### [Exercise objective]
Rewrite the listing from the line with "Viewport: 172px width, 184px" up to and including the last line, replacing "dropdown menu" with "drop-down list" and keeping everything else unchanged. Leave the pictures out of your answer.

(Dataset entries)
#####

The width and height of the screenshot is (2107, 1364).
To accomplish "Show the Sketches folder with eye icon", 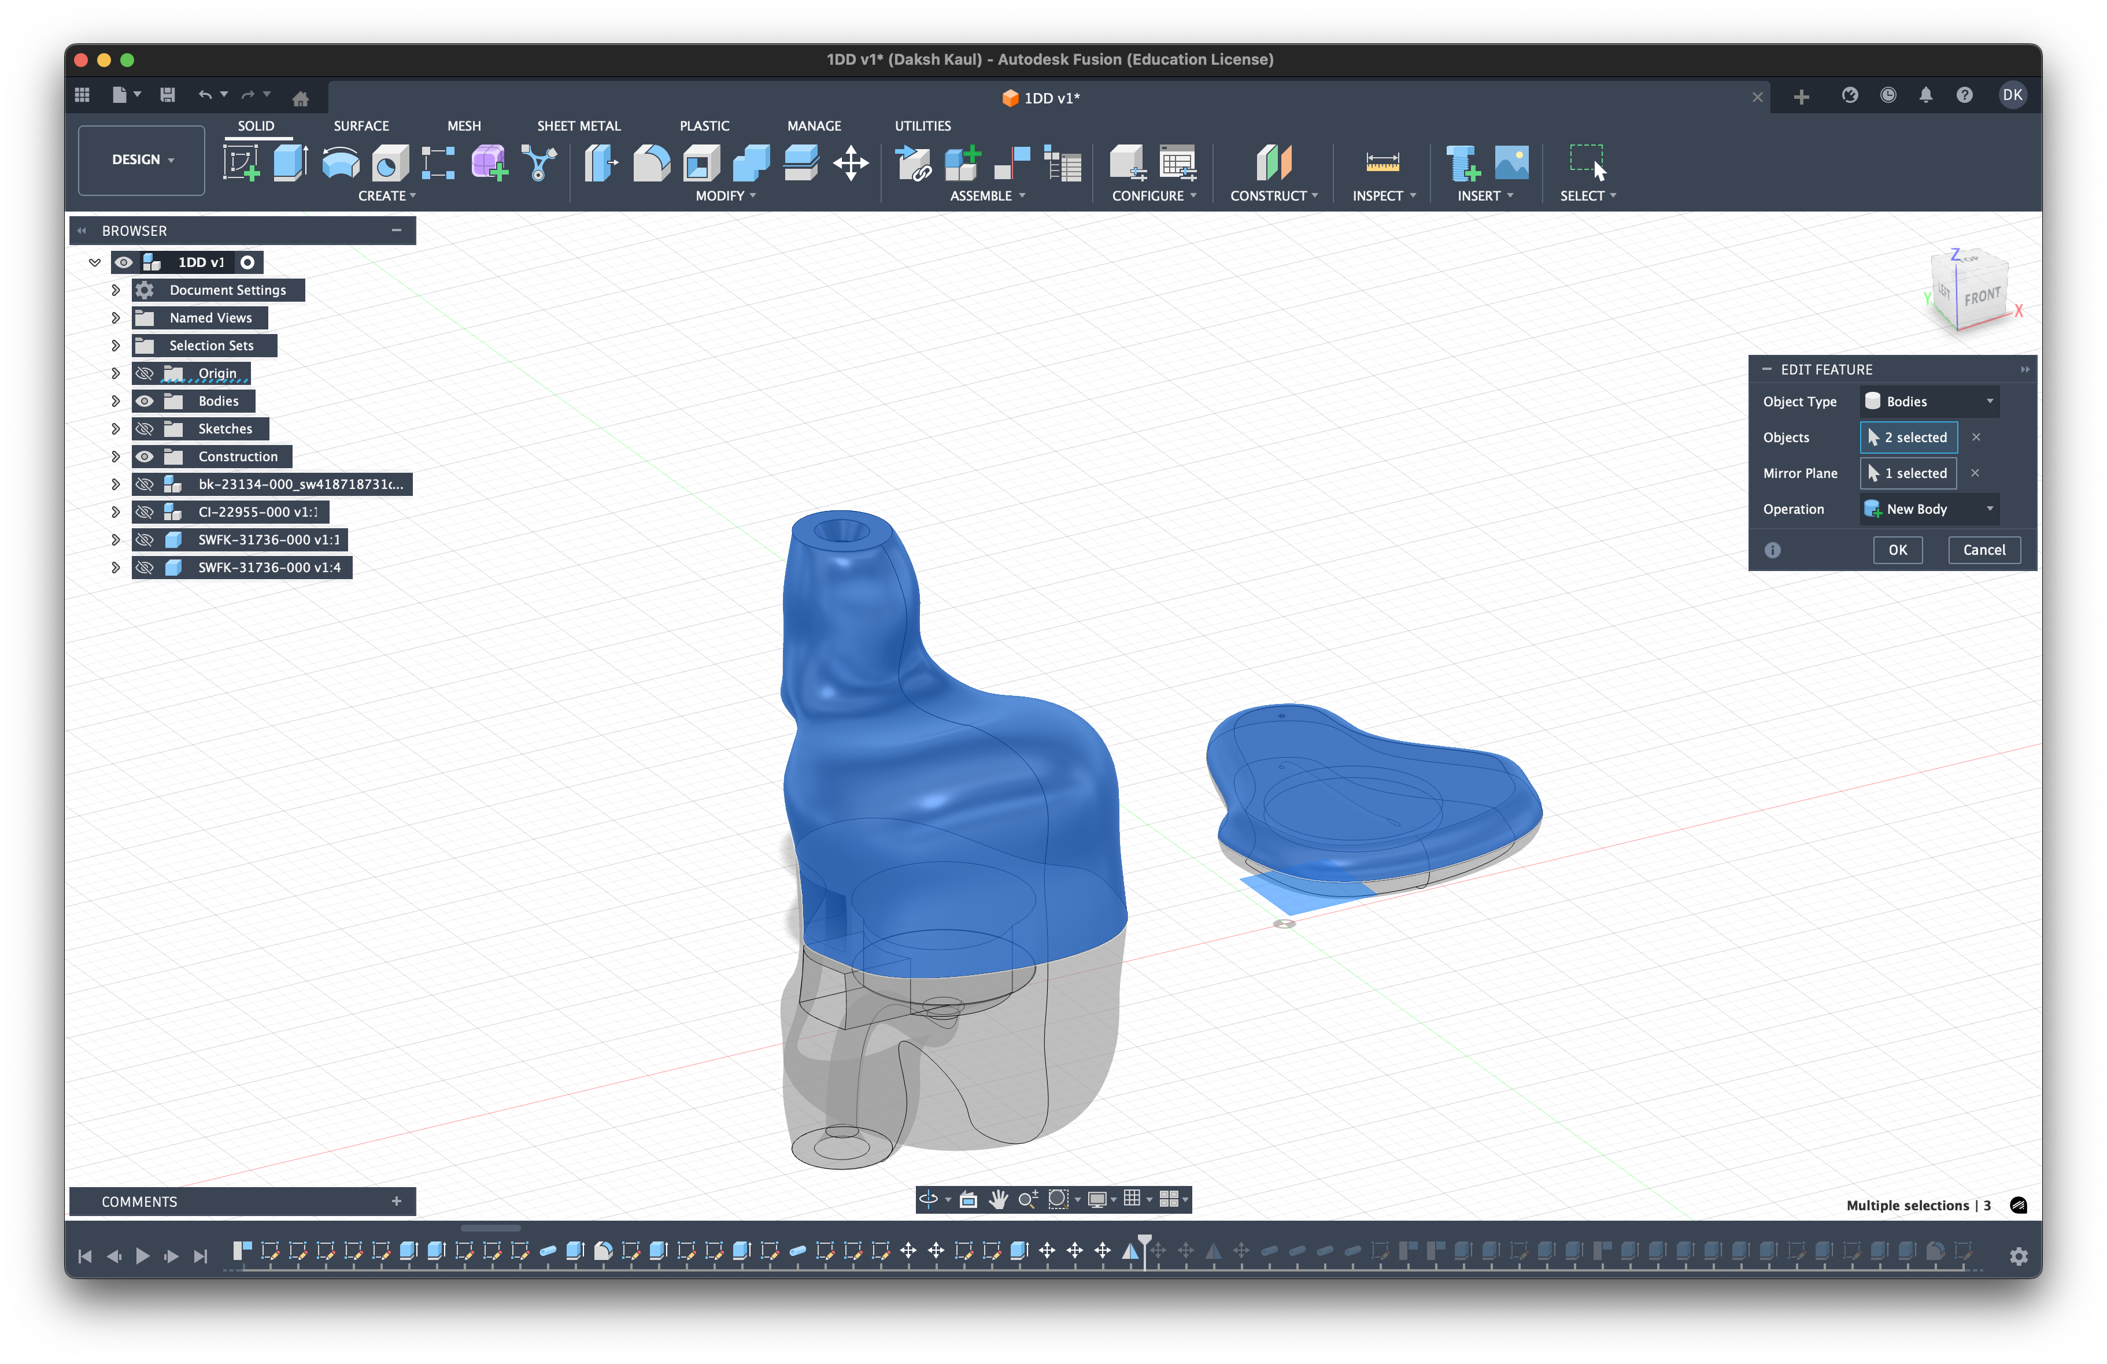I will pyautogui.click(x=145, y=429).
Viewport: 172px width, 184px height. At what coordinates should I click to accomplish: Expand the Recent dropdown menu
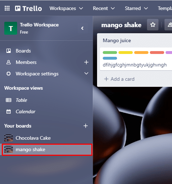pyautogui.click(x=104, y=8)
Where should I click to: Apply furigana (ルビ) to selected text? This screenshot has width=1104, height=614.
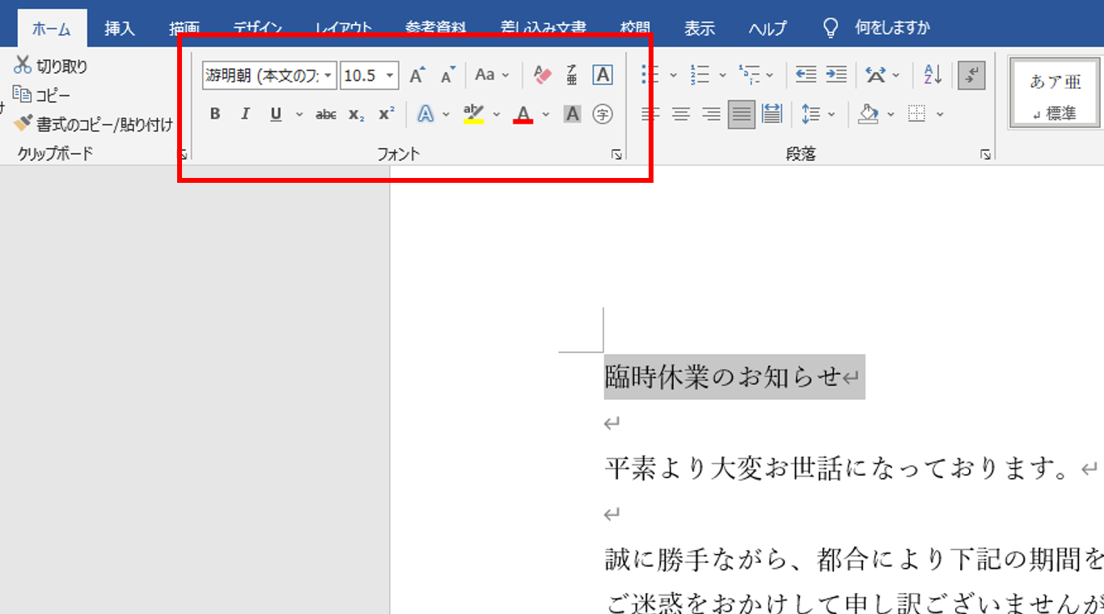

#####

### [Response for this exercise]
Viewport: 172px width, 184px height. At what coordinates should I click to accomplish: Expand the Recent drop-down list
pyautogui.click(x=104, y=8)
Where should I click to: Apply furigana (ルビ) to selected text? This screenshot has width=1104, height=614.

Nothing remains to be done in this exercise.